Problem details ▸ Determine how many lines of the entries contain "computer". Reply with that number alone.

Supplied material ▸
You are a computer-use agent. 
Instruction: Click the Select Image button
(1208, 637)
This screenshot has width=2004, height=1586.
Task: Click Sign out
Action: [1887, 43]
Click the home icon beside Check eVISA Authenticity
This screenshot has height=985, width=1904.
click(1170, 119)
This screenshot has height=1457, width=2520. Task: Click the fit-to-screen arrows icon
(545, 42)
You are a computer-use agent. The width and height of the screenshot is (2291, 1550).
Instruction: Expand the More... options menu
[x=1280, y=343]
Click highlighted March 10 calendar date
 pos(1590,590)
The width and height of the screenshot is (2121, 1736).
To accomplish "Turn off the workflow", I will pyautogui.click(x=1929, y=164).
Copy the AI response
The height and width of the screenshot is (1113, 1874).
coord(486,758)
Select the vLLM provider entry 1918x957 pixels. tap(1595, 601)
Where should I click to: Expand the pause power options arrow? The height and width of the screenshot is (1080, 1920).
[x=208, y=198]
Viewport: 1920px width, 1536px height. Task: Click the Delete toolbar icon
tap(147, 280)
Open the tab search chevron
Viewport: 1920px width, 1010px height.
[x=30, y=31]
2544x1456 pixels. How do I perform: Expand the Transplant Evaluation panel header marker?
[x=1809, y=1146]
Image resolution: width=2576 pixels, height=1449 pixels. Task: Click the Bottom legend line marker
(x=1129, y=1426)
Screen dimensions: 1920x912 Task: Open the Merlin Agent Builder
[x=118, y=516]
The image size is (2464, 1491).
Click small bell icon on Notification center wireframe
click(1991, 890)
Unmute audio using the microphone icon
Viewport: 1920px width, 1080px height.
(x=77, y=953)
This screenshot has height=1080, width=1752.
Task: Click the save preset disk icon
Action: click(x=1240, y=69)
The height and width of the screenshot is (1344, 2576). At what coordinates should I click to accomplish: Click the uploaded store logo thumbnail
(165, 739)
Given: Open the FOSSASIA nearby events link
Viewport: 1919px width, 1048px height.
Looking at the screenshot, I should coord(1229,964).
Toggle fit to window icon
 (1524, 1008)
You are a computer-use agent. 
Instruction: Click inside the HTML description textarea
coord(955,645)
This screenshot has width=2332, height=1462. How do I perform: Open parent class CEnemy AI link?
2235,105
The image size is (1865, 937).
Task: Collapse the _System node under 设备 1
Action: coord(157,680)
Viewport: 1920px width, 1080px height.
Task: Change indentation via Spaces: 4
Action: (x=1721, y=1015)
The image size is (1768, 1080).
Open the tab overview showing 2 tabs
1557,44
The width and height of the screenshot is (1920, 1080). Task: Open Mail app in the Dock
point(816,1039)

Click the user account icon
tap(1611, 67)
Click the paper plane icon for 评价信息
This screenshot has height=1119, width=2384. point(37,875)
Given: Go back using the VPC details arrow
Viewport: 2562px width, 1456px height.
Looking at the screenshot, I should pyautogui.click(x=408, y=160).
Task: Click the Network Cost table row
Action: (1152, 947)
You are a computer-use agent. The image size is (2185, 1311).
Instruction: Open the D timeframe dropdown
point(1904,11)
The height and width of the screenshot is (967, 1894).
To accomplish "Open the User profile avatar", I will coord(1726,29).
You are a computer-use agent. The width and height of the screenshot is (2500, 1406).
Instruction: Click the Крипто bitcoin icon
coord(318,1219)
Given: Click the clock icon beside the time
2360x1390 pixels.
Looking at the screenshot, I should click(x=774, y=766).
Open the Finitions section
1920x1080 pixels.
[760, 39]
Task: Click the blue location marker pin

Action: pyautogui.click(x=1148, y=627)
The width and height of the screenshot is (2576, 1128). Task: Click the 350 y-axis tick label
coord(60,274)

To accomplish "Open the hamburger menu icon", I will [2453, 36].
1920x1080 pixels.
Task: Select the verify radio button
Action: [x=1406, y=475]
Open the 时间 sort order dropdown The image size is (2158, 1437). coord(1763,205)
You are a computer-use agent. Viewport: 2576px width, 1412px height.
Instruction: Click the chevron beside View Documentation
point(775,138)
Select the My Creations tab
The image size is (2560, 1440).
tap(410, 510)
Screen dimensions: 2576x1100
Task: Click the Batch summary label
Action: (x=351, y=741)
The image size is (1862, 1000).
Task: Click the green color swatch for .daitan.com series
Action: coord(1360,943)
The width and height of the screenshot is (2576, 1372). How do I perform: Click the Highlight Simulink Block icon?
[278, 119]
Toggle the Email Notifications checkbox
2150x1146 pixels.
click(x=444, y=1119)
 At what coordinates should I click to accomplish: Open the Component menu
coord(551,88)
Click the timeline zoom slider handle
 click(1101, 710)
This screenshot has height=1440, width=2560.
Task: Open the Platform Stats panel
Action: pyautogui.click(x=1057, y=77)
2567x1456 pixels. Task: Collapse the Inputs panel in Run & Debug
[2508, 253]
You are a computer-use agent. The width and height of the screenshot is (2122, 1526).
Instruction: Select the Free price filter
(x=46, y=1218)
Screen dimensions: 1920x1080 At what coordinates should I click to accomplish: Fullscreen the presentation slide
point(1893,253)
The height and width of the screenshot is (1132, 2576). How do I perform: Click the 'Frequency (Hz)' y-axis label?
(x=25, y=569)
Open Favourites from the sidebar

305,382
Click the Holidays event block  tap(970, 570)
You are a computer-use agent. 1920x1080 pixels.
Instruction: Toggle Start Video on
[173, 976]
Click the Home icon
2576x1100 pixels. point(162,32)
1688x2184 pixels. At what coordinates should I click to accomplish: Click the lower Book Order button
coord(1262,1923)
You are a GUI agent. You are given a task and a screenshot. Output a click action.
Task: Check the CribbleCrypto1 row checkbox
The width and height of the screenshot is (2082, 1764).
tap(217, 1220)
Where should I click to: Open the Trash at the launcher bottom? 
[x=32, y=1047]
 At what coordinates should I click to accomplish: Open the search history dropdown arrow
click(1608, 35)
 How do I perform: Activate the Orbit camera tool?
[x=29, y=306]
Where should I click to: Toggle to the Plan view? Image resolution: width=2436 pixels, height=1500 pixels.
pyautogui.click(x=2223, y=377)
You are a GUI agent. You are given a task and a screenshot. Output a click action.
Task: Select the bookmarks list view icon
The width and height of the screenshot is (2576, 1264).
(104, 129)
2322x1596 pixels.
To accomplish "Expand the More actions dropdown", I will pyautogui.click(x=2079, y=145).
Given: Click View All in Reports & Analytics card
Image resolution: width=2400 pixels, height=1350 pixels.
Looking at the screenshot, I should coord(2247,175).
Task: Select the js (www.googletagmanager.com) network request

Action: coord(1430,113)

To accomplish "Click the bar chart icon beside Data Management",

Completed exercise ▸ 8